### EXERCISE DETAILS
In the records below, change "paperclip icon" to "attachment icon" and leave every other line as it is.

### Entries on where items are located
============

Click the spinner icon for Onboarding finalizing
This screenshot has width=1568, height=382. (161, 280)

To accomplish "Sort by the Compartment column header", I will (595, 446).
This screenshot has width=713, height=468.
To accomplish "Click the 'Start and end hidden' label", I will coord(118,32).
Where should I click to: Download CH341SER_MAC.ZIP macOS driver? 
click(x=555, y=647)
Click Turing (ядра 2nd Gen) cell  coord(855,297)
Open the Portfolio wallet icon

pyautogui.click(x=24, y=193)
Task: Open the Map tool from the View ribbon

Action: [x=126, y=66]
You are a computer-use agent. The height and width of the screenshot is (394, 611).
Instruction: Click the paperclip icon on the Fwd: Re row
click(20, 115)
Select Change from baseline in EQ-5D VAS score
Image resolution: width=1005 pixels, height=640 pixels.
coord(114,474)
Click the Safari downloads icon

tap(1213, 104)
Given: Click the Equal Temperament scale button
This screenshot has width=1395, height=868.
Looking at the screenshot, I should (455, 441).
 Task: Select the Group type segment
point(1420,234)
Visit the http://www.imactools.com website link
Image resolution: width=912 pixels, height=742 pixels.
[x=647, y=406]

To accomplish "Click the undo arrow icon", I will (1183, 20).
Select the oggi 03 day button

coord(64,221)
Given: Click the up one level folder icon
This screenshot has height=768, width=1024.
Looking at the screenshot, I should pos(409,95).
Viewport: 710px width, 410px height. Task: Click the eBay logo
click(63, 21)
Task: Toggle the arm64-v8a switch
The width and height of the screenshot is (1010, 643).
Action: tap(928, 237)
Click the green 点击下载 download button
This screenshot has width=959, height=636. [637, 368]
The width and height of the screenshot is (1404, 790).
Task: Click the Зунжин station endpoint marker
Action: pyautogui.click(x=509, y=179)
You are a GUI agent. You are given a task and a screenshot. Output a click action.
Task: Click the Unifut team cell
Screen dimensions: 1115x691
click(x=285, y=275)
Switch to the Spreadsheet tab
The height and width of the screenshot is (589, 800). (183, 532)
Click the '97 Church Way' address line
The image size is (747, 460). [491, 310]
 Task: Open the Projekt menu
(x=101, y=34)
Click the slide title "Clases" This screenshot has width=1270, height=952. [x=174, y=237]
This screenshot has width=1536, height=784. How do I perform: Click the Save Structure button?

============

### THE REPLY
Click the spinner icon for Onboarding finalizing
This screenshot has width=1568, height=382. (161, 280)

To accomplish "Sort by the Compartment column header", I will (595, 446).
This screenshot has width=713, height=468.
To accomplish "Click the 'Start and end hidden' label", I will coord(118,32).
Where should I click to: Download CH341SER_MAC.ZIP macOS driver? 
click(x=555, y=647)
Click Turing (ядра 2nd Gen) cell  coord(855,297)
Open the Portfolio wallet icon

pyautogui.click(x=24, y=193)
Task: Open the Map tool from the View ribbon

Action: [x=126, y=66]
You are a computer-use agent. The height and width of the screenshot is (394, 611).
Instruction: Click the attachment icon on the Fwd: Re row
click(20, 115)
Select Change from baseline in EQ-5D VAS score
Image resolution: width=1005 pixels, height=640 pixels.
coord(114,474)
Click the Safari downloads icon

tap(1213, 104)
Given: Click the Equal Temperament scale button
This screenshot has width=1395, height=868.
Looking at the screenshot, I should (455, 441).
 Task: Select the Group type segment
point(1420,234)
Visit the http://www.imactools.com website link
Image resolution: width=912 pixels, height=742 pixels.
[x=647, y=406]

To accomplish "Click the undo arrow icon", I will (1183, 20).
Select the oggi 03 day button

coord(64,221)
Given: Click the up one level folder icon
This screenshot has height=768, width=1024.
Looking at the screenshot, I should pos(409,95).
Viewport: 710px width, 410px height. Task: Click the eBay logo
click(63, 21)
Task: Toggle the arm64-v8a switch
The width and height of the screenshot is (1010, 643).
Action: tap(928, 237)
Click the green 点击下载 download button
This screenshot has width=959, height=636. [637, 368]
The width and height of the screenshot is (1404, 790).
Task: Click the Зунжин station endpoint marker
Action: pyautogui.click(x=509, y=179)
You are a GUI agent. You are given a task and a screenshot. Output a click action.
Task: Click the Unifut team cell
Screen dimensions: 1115x691
click(x=285, y=275)
Switch to the Spreadsheet tab
The height and width of the screenshot is (589, 800). (183, 532)
Click the '97 Church Way' address line
The image size is (747, 460). [491, 310]
 Task: Open the Projekt menu
(x=101, y=34)
Click the slide title "Clases" This screenshot has width=1270, height=952. [x=174, y=237]
This screenshot has width=1536, height=784. How do I perform: Click the Save Structure button?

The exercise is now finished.